When I began my research on the psychology of twinship over 30 years ago, most of the literature was written in a style inaccessible to the nonacademic reader, and many psychotherapists focused on extreme abnormalities among twins. Understanding the role that twinship can play in causing serious emotional dysfunction is certainly important; however, the extreme case studies in my research did not mirror the issues that I struggled with in my own twinship and that I knew other twins grappled with as well.

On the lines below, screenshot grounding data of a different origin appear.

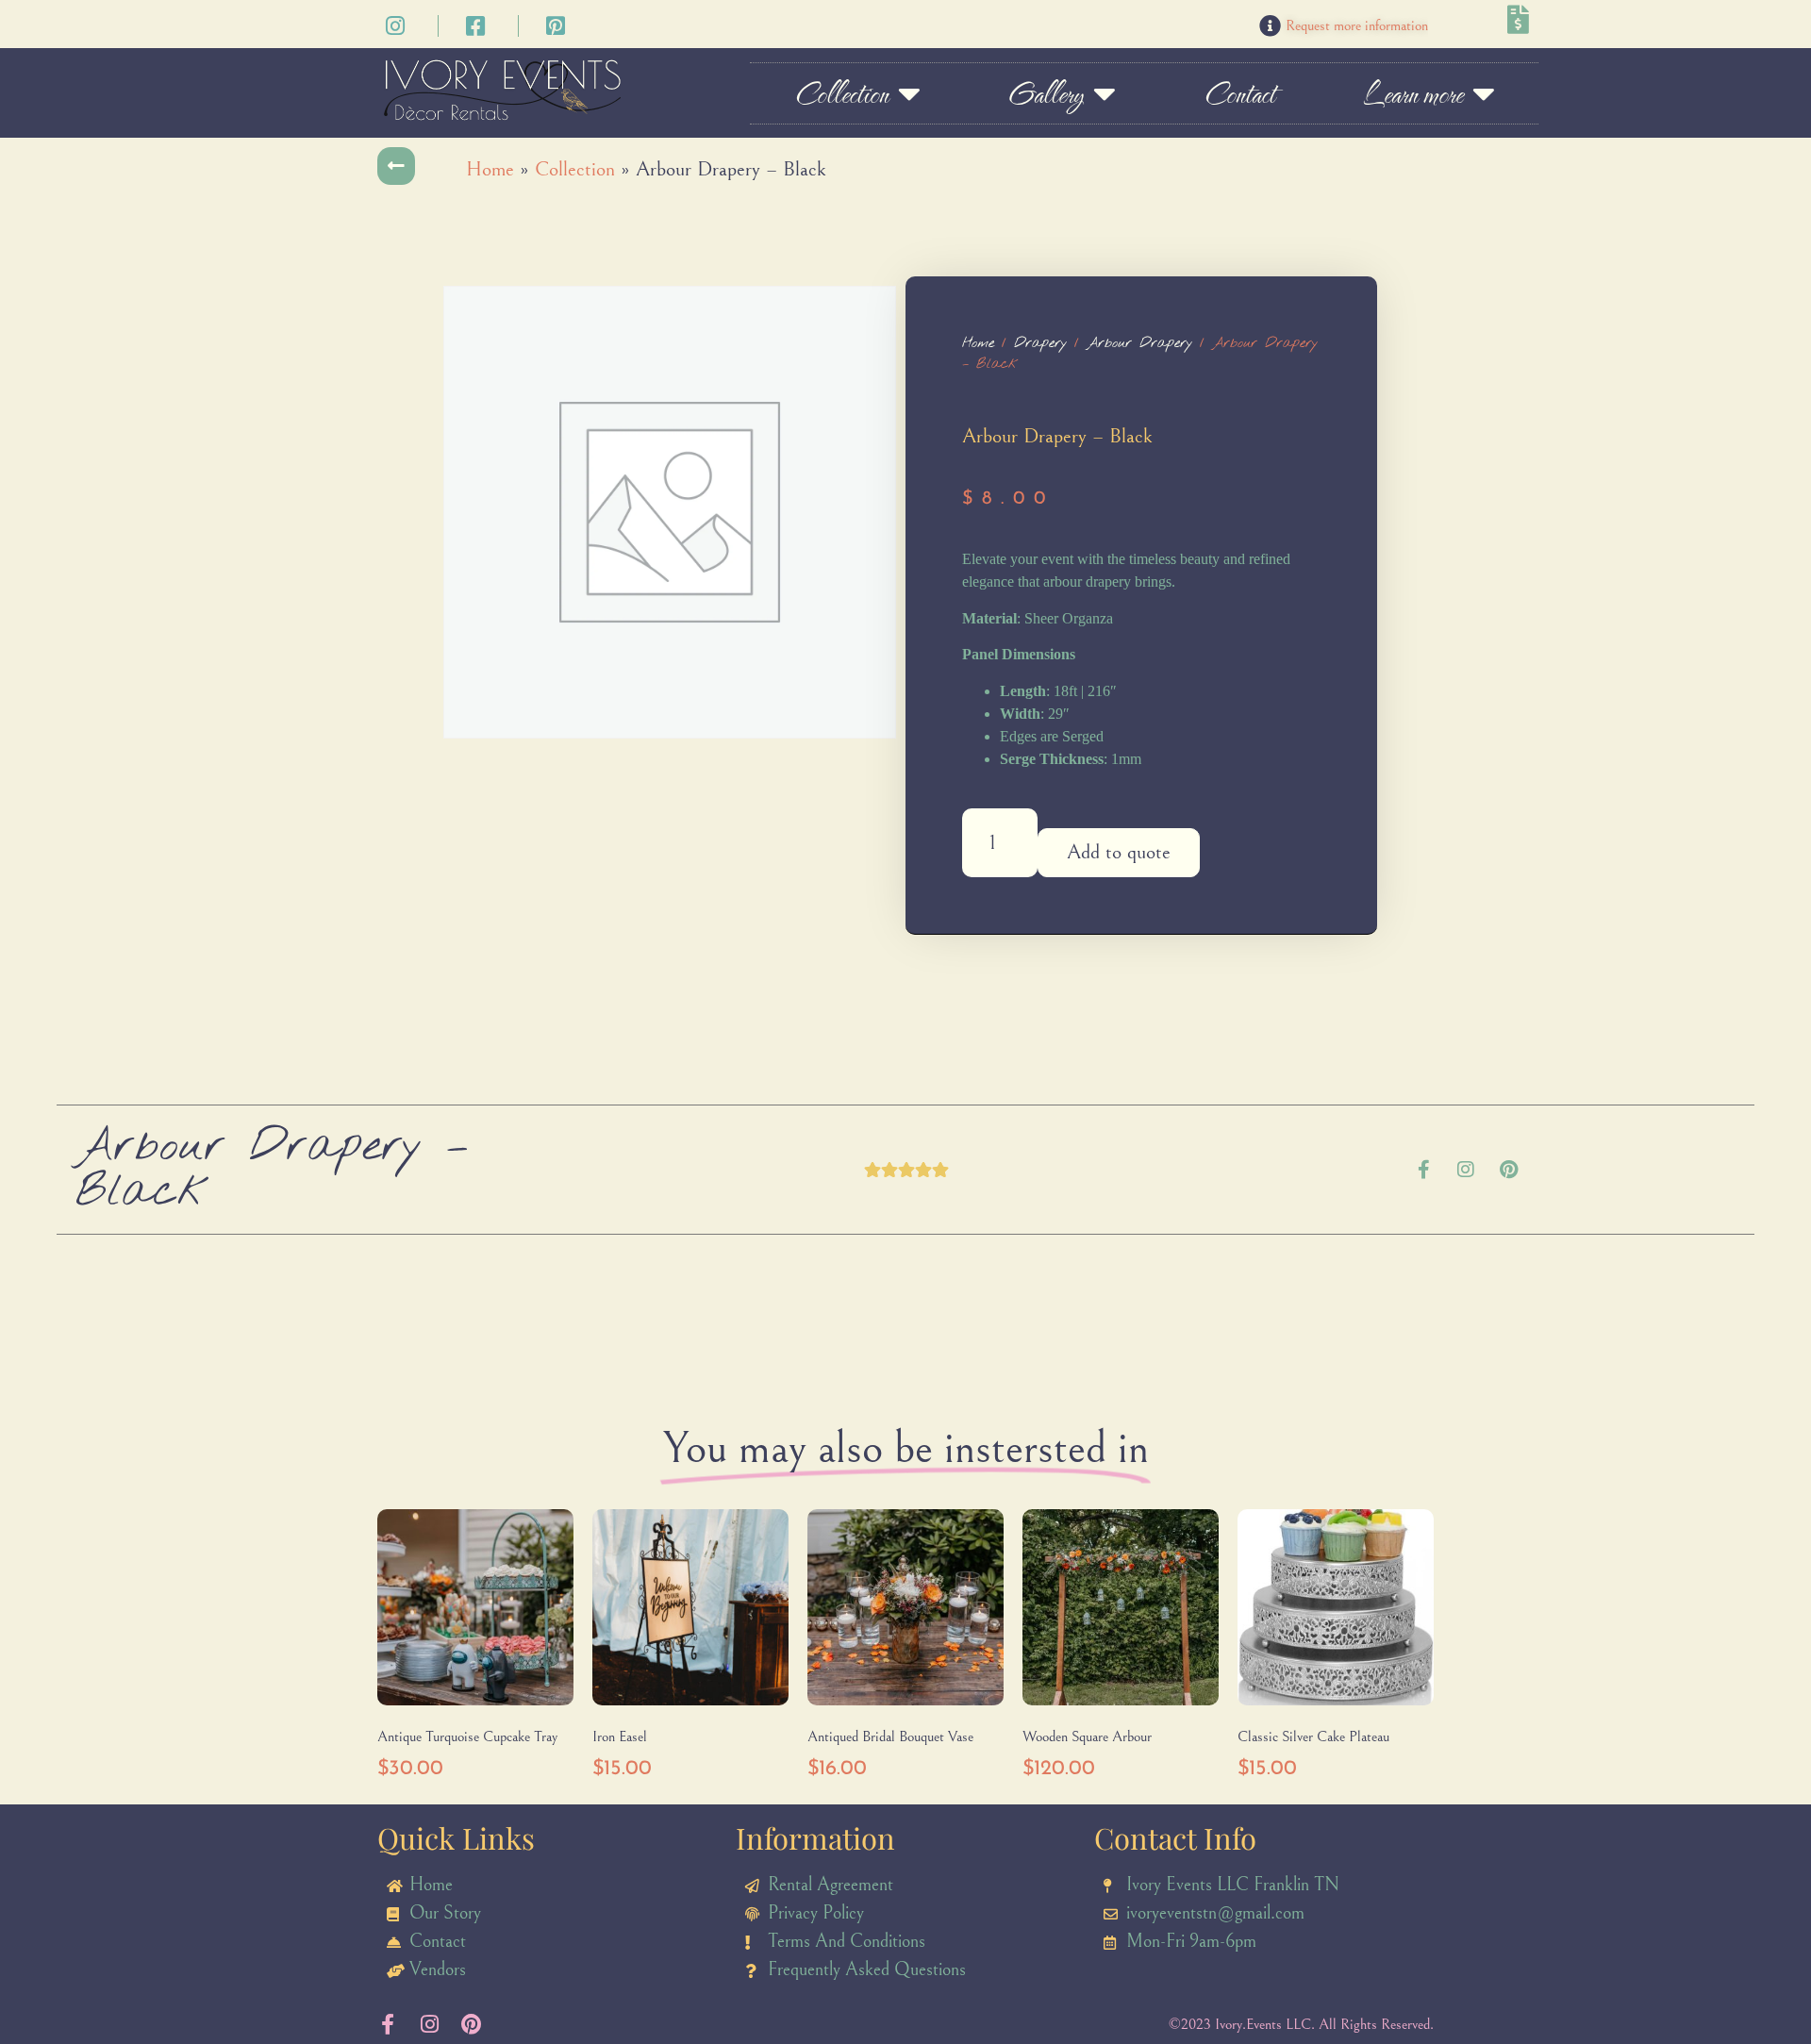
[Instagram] (1466, 1169)
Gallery (1045, 93)
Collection (841, 93)
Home (490, 169)
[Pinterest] (1508, 1169)
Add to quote (1119, 852)
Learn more (1412, 93)
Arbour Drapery (1139, 343)
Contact (1239, 93)
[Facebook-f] (1423, 1169)
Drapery (1040, 343)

The lack of published analyses of common twinship issues motivated me to write The Same but Different, a book for adult twins. I wanted to offer adult twins the opportunity to learn about the expectable—rather than the extreme— developmental issues that often arise as a consequence of being a twin, and I wanted to explain the positive and negative impacts that a twinship can have on one’s emotional health, relationships, and sense of self. As my therapy practice grew and an increasing number of twins contacted me for help with their twinship problems, I realized that many of my clients had experienced difficulties with previous therapists who were unfamiliar with twin psychology. In fact, a number of clients related how past therapists misunderstood their twinship issues and inaccurately characterized what it meant to be a twin.
In light of the many roles that social workers occupy, they are very likely to interact with clients who are twins. For example, if a medical social worker counsels a child patient who is a twin, recognizing that the twin will need to see his sibling is vital. The social worker may surmise that the twins have never been separated. Thus, providing them the opportunity to see one another is essential to each child’s well-being and minimizes the trauma of the separation and the hospitalization.
Similar circumstances may arise when twins are separated in school. Parents often bring their twins to kindergarten without realizing that their local school district mandates that twins be placed in different classrooms. Lack of adequate preparation for this transition traumatizes many twins. Practitioners who understand twins’ developmental histories can help manage the behavioral problems that might erupt because of the disruption to the twin bond.
Another commonplace scenario occurs when a social worker counsels a new mother of twins. Most people are surprised to learn how isolated and overwhelmed mothers of twins feel when coping with two babies at one time. Moreover, if the infants were premature and came home with complicated medical issues to manage, their mother may have a higher risk of postpartum depression.
Finally, if a social work clinician treats an adult twin whose sibling has passed away, she must realize that this sibling loss is like no other. Individuals who lose their twin often feel as if a part of themselves has died. The grief and mourning processes for a twin are distinct from those for a different-age sibling.
These scenarios represent social work roles with a specific population. Giving voice to issues common to twins is a valuable treatment goal.